• _ACTION ITEM_:
Every line of the listing that holds the word "Deeds" should be returned.

• _EXTRACTED ENTRIES_:
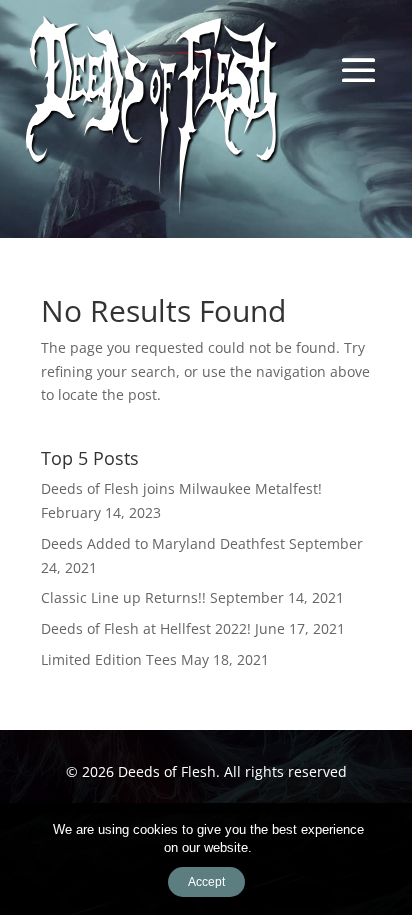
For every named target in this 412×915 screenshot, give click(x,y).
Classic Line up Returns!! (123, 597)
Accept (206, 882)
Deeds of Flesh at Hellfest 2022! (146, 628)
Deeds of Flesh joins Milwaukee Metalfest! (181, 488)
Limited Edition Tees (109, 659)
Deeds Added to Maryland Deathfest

---

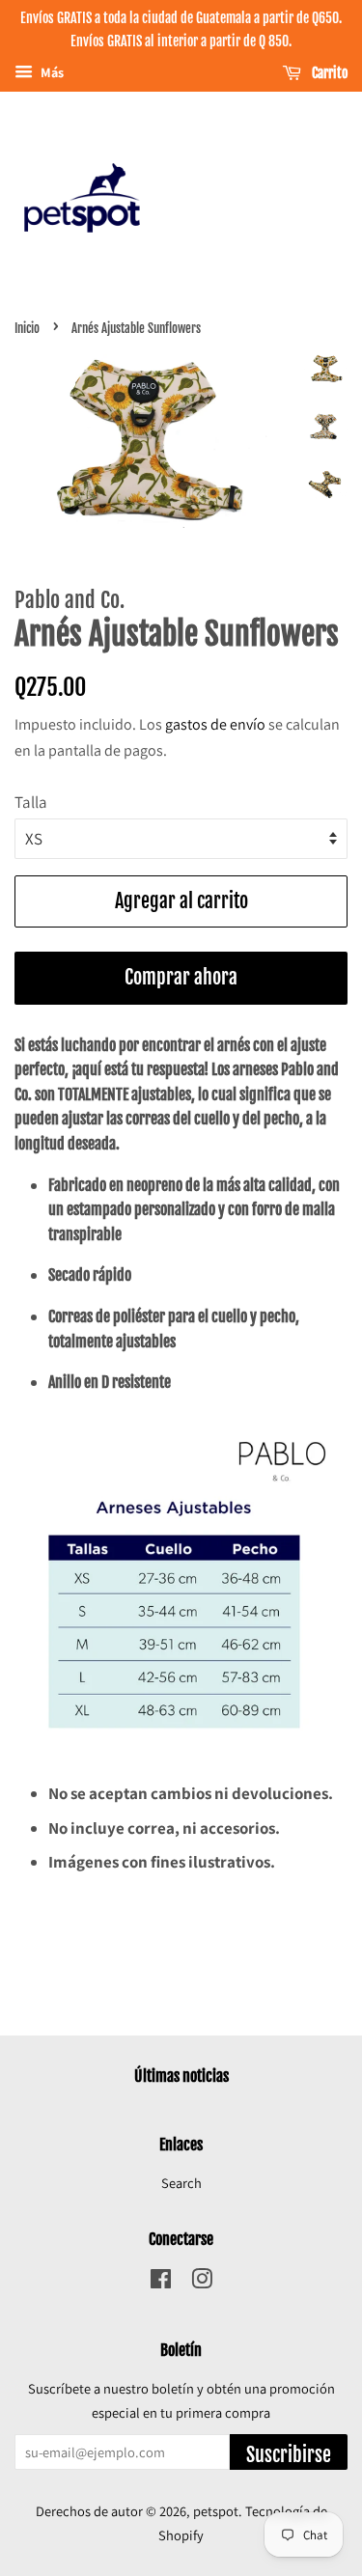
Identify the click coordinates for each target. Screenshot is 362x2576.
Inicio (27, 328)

---

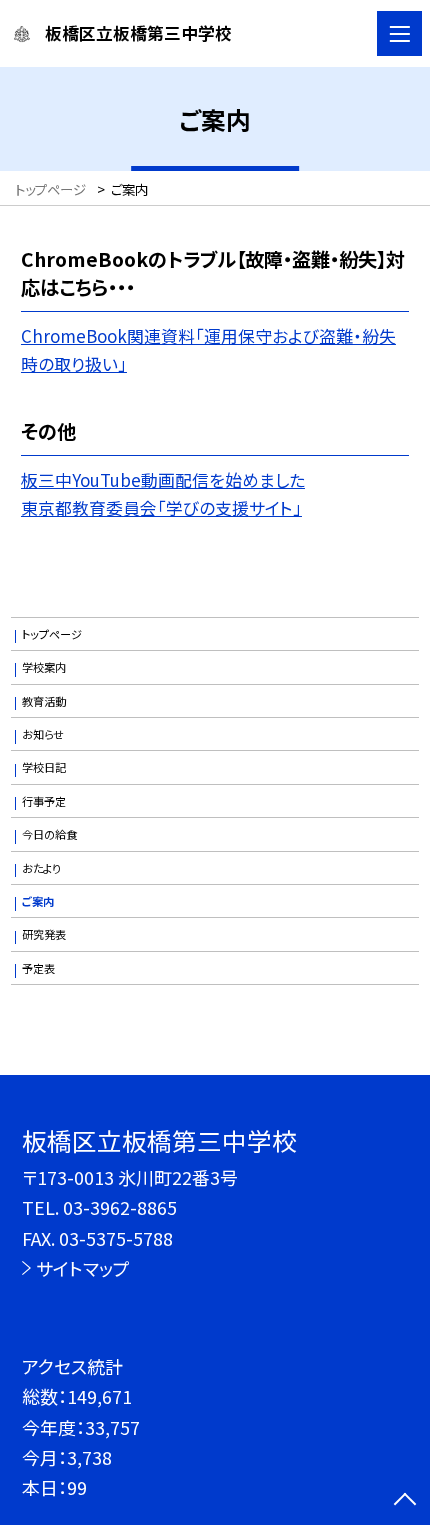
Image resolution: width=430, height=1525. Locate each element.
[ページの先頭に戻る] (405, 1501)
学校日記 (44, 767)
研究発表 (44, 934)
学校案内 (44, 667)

• _FINISHED EXERCISE_:
Deeds of Flesh at Hellfest 2022! (146, 628)
Deeds of Flesh joins Milwaukee Metalfest! (181, 488)
Deeds Added to Maryland Deathfest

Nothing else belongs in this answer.